Somehow the holiday season wouldn't seem the same without a pilgrimage to the homeland and recording my latest reactions to downtown Auckland.

I seem to have been doing this for a number of years and it is disappointing to note that none of the things I have highlighted as detracting from Auckland's beauty and charm have been addressed.

C'est la City Planners (or is it the "City Panners"?) I suppose.

This time I ranged wider, revisiting places I remember as a youth and student such as Piha, the Waitakeres and Mahurangi. All these places retain their unspoilt beauty and remain as I remember them 40 years ago.

In fact, they brought into sharp relief all that Auckland and New Zealand continue to offer as attractions to locals, tourists and expatriates like me.

The interplay of land and sea, the quiet tranquillity, the magnificent bush, the way the light reflects off the water, the lovely pohutukawa trees extending down to the waterside. And the profuse bird life ( a welcome renaissance, that!) and the people fishing off the rocks or wharf.

What a pity downtown Auckland offers such a contrast. Over recent years I have urged ( indeed pleaded) that High St and parts of Queen St should be returned to the people and made pedestrian malls.

Obviously my pleas have fallen on deaf ears. But who seems to care? The proliferation of small tacky shops, the awful apartment blocks and the all- pervading motor vehicle continue to rule the roost.

It is no wonder that the only people one sees regularly in the downtown area are the non-indigenous inhabitants of those ghastly blocks of apartments that fringe the Central Business District, plus the odd bemused tourist off a ship anxiously searching for a department store or somewhere decent to have a coffee and a club sandwich or asparagus roll (remember them?).

Add a few backpackers from the growing number of backpackers' hostels that now seem to dot the area and you virtually have the sum total. Downtown Auckland has become irrelevant for most Aucklanders - a place without a soul, and a place to quickly pass through en route to somewhere else.

Ugliness has become the byproduct of commercialisation and attempts to "beautify".

In such a situation most people's focus understandably remains suburbia with its grog shops, cinemas and shopping malls and easily reached beaches.

Even Smith & Caughey's, the last bastion of the elegant department store era, is looking jaded and its once renowned cafe/coffee bar on the second floor (famous for its Friday night grilled hapuka steaks in my undergraduate days), is a mere shadow of its former self.

Indeed, if you get there after 1pm you are lucky to find any food left at all.

Certainly, the palm and other trees have helped soften Queen St and the "parking bays" made it easier for the demon car to dominate through-traffic.

But in essence it remains as it was - a motley collection of ill-fitting bits and pieces masking the grand late Victorian, Edwardian and 1920s buildings and facades that once gave the area so much charm.

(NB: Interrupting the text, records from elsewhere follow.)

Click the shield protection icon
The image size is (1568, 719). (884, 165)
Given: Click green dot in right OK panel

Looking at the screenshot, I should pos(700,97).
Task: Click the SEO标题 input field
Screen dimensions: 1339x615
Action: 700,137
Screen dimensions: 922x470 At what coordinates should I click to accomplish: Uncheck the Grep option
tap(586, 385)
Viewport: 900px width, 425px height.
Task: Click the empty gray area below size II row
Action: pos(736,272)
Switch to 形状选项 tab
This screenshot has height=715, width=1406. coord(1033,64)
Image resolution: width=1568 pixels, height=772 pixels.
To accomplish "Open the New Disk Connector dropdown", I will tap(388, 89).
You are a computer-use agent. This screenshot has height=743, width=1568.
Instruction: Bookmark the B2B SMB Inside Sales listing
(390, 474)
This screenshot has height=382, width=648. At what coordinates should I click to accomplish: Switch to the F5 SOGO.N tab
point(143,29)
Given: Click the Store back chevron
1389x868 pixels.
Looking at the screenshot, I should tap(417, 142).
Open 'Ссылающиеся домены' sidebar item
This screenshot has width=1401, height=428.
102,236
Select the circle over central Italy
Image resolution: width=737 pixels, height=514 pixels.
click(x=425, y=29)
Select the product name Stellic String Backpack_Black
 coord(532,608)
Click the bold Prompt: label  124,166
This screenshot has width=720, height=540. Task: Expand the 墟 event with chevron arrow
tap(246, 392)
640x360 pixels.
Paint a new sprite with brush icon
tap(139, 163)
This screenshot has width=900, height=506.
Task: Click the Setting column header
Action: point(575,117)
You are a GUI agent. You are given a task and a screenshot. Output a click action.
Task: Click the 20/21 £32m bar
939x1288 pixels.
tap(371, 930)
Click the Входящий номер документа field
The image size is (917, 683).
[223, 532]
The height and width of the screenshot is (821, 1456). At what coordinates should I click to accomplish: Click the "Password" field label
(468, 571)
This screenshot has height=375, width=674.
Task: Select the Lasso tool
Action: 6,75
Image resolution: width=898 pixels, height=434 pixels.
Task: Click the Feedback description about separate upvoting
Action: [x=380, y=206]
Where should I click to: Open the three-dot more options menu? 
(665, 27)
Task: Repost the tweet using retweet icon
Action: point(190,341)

To be true there have been a few changes for the better - the new bank abutting Jean Batten Place and the facelift to De Brett's Hotel plus a few other cosmetic changes, but they do little to detract from the overall picture.

And what of High St and its adjacent lanes? Unfortunately they remain a jumble of parked cars and endless through-traffic. What enormous potential is lost here.

Where is the foresight. In many ways Freyberg Square sums it all up. This square and the immediate surrounding lanes should be a central gem and a historical monument to New Zealand history in the downtown area.

But what do we have? A poorly planned semi-square fringed by a hotel and a simply awful Memorial Hall, with of course the almost compulsory route for through-traffic. What a mess.

And while you are at it, why not convert Vulcan Lane and Durham St East into enclosed arcades to make them attractive places to encourage street life where people would want to go? At the moment all we have are a few ill-placed and ill-fitting tables and chairs.

The area opposite the grand old Civic Theatre is an absolute shame. Once the site of the thriving Odeon and St James Cinemas, it now resembles the shambling tattiness of the rest of Queen St.

From time to time I have also written about Karangahape Rd, urging its redevelopment and better integration within the city centre. Well, strangely enough, despite its mishmash of tiny shops with limited life expectancy, K Rd looks somewhat better than I remember.

St Kevin's Arcade at least looked alive, but what potential is lost here. A once grand arcade dating from the 1920s with an imperious sweep of stairs down to Myers Park remains largely bypassed and forgotten.

There is much discussion about the Queens Wharf area and possible plans to convert a whole stretch of the wharf area along Quay St into an area of public access. As admirable as this may be, it is Queen St and adjacent streets that need our attention, not the waterfront.

* Peter Curson, a former Aucklander, is Professor of Population and Security at the University of Sydney.